Liver regeneration after carbon tetrachloride injury in retrorsine‐exposed rats

Liver regeneration after partial hepatectomy (PH) in rats exposed to the mito‐inhibitory agent retrorsine is accomplished through the proliferation and differentiation of small hepatocyte‐like progenitor cells (SHPC). The cell of origin and tissue niche for the SHPC is not known. We investigated the possibility that SHPC are localized to a specific zone of the liver by combining retrorsine treatment with the centrilobular specific toxin carbon tetrachloride (CCl 4 ). F344 rats were treated with retrorsine (30 mg/kg i.p.) at 6 and 8 weeks of age followed by CCl 4 treatment (1500 mg/kg i.p.) 5 weeks later.
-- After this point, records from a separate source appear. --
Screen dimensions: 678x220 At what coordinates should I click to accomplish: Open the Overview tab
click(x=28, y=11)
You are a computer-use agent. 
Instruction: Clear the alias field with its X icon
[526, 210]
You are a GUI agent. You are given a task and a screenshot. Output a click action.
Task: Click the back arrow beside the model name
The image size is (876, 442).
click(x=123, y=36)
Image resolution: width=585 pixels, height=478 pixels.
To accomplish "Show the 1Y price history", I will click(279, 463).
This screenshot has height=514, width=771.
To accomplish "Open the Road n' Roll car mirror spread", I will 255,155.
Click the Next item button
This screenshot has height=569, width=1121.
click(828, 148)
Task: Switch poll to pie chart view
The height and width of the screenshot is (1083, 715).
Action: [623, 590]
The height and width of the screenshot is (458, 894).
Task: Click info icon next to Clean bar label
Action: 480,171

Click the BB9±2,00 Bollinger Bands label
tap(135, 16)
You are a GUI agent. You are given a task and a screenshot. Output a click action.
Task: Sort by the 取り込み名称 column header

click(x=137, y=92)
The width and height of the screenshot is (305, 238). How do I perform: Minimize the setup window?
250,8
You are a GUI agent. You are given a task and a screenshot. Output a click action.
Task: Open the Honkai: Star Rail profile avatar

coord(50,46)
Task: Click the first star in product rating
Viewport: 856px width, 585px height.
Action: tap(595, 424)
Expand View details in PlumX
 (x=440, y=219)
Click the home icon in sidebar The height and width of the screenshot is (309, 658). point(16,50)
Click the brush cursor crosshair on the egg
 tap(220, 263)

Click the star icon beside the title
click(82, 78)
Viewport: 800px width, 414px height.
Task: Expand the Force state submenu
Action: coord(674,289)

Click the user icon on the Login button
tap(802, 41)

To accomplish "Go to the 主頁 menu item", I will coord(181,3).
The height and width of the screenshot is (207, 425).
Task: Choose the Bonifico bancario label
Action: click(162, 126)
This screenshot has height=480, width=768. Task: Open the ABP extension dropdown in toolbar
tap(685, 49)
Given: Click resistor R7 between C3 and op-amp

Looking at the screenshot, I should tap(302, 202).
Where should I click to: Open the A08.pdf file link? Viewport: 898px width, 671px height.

This dose of CCl 4 resulted in the destruction of 61 ± 4% of liver mass and elicited a regenerative response equivalent to that of PH. Livers from retrorsine‐exposed CCl 4 ‐treated rats exhibit SHPC proliferation similar to retrorsine‐exposed rats subjected to PH (RP). SHPC appear at 3 days post‐injection, continue to expand at 7 and 14 days post‐injection, and completely regenerate/restore the liver mass and structure in these animals by 30 days post‐injection. The magnitude of SHPC response observed in the undamaged periportal zone of the liver in these animals is slightly dampened (versus RP rats) by the loss of the centrilobular region. Together these data suggest that the progenitor cells that give rise to SHPC are not restricted to the centrilobular zone of the liver. Support: NIH CA78343 and T32 ES 017017.